Der ACN wieder in der Aufstiegszone

Eine der schwierigsten Bundesligarunden der letzten Jahre bescherte dem ACN hervorragende 16 Rundenpunkte. Obwohl die Lage aussichtslos erschien, starteten zwei Piloten in Nastätten und hatten Erfolg.

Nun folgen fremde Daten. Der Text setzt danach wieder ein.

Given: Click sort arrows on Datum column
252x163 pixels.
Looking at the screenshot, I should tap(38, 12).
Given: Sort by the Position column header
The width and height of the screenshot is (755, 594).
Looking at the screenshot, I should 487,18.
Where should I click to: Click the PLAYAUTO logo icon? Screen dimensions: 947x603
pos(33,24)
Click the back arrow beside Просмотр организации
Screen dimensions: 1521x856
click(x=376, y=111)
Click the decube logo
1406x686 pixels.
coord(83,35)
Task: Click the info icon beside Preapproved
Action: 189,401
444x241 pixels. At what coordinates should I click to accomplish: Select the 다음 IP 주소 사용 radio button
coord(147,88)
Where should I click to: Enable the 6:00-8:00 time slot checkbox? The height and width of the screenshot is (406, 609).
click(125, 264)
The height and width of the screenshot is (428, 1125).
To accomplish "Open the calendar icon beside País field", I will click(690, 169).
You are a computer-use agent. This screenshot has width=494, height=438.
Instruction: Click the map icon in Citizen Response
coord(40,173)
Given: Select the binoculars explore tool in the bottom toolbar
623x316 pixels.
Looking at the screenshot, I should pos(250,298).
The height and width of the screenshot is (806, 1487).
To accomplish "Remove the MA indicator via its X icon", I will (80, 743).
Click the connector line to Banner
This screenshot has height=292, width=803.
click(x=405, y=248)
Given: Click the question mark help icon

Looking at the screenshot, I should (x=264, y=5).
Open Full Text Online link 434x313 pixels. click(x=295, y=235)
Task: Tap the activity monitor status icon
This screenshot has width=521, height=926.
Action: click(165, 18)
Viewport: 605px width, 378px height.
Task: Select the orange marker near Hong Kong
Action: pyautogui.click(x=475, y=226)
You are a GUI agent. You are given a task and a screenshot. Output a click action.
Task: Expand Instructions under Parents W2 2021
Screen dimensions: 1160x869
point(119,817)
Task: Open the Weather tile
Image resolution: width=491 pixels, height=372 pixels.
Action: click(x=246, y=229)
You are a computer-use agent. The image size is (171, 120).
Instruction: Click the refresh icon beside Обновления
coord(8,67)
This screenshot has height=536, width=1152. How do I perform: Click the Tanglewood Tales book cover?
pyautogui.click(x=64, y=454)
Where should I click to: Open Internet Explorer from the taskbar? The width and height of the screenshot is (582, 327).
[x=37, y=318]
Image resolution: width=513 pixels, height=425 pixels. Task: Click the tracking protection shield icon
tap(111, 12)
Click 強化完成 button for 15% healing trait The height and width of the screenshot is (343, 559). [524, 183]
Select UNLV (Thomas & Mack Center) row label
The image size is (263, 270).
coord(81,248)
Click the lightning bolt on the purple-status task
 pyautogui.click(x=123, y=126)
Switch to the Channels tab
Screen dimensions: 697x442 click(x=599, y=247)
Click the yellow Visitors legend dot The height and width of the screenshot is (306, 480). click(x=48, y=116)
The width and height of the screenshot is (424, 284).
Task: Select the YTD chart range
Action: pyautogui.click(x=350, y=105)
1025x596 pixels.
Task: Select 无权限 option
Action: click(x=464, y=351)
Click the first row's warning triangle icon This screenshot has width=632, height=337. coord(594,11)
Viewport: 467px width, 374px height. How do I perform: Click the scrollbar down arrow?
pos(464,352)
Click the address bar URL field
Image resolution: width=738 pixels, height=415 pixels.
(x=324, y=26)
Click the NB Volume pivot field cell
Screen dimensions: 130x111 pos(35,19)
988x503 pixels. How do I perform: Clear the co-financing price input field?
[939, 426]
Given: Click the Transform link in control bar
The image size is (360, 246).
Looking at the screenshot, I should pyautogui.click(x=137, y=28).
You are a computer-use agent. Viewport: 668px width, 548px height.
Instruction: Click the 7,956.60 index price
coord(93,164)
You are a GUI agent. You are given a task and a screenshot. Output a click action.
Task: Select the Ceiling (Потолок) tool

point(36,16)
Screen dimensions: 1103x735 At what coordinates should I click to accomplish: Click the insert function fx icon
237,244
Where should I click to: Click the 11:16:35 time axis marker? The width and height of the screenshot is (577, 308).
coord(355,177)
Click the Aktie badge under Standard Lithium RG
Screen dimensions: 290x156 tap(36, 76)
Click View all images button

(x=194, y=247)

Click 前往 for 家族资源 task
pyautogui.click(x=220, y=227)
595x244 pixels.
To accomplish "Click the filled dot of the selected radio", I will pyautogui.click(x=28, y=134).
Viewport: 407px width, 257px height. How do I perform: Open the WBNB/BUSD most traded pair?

Der Wind, die Niederschläge und Temperaturen an beiden Tagen des Wochenendes erinnerten eher an den Herbst. Kaum zu glauben, dass am Sonntag mit dem längsten Tag des Jahres der kalendarische Sommer begann. Bei sehr grenzwertigen Wetterlagen schreckt der Pilot eines reinen Segelflugzeuges davor zurück, sich bei niedriger Arbeitshöhe vom Heimatflugplatz zu entfernen. Eine risikoreiche Außenlandung in einem Getreidefeld ist dann recht wahrscheinlich. Außerdem ist der Aufwand des Rücktransports hoch. Bis sich das Segelflugzeug zerlegt im Anhänger befindet und die Rückfahrt zum Heimatflugplatz angetreten werden kann, vergehen oft viele Stunden. Deshalb fanden sich am Sonnabend nur zwei motorisierte Piloten für den Versuch eines Bundesligafluges. Malte Bernhardt und Peter Fabian starteten nach dem Durchzug eines Schauers bei kräftigem Nordwestwind. Sie flogen nur leicht versetzt in Richtung Koblenz ab, um die Wahrscheinlichkeit zu erhöhen, einen Aufwind zu finden. Fliegt nämlich der eine Pilot knapp an einem unsichtbaren Aufwindschlauch vorbei, dann gibt es immerhin noch für den zweiten Piloten die Chance, in die Thermik einzufliegen. Die Arbeitshöhe in der regnerischen Luftmasse lag anfangs bei nur 1.000 Meter über dem Meeresspiegel. Langsam stieg sie im Tagesverlauf an. Nach einer Stunde Teamflug verloren sich Fabian und Bernhardt aus den Augen und flogen eigene Wege. Sie tauschten sich aber ständig über Funk über die Möglichkeiten des Weiterfluges aus. Bei ihren Bundesligaflügen nutzen sie alle vier Schenkel aus. Dabei war der längste Schenkel nur 47 Kilometer lang. Nach der Landung freuten sich beide über einen spannenden, lehrreichen Flug. Sie schafften es sogar, trotz des dauernden Zickzacks, die Mindestwertungsgeschwindigkeit zu knacken. Mit 53,1 km/h war Malte Bernhardt auf seiner Antares 20m etwas schneller als Peter Fabian, der auf seiner DG-808B eine Rundengeschwindigkeit von 46,8 km/h erzielte.

Wie schlecht das Wetter in der 10. Bundesligarunde war, zeigt der Blick in die Tabelle. Nur 10 der 30 Zweitligisten schafften es, wenigstens einen Flug einzureichen. Der Aero Club Nastätten verbuchte auf Rang 5 wertvolle 16 Rundenpunkte und liegt jetzt wieder in der Aufstiegszone. Mehr als die Hälfte der Saisonrunden wurden bereits ausgetragen. Wird der Verein die erfreuliche Platzierung in den verbleibenden neun Runden verteidigen können?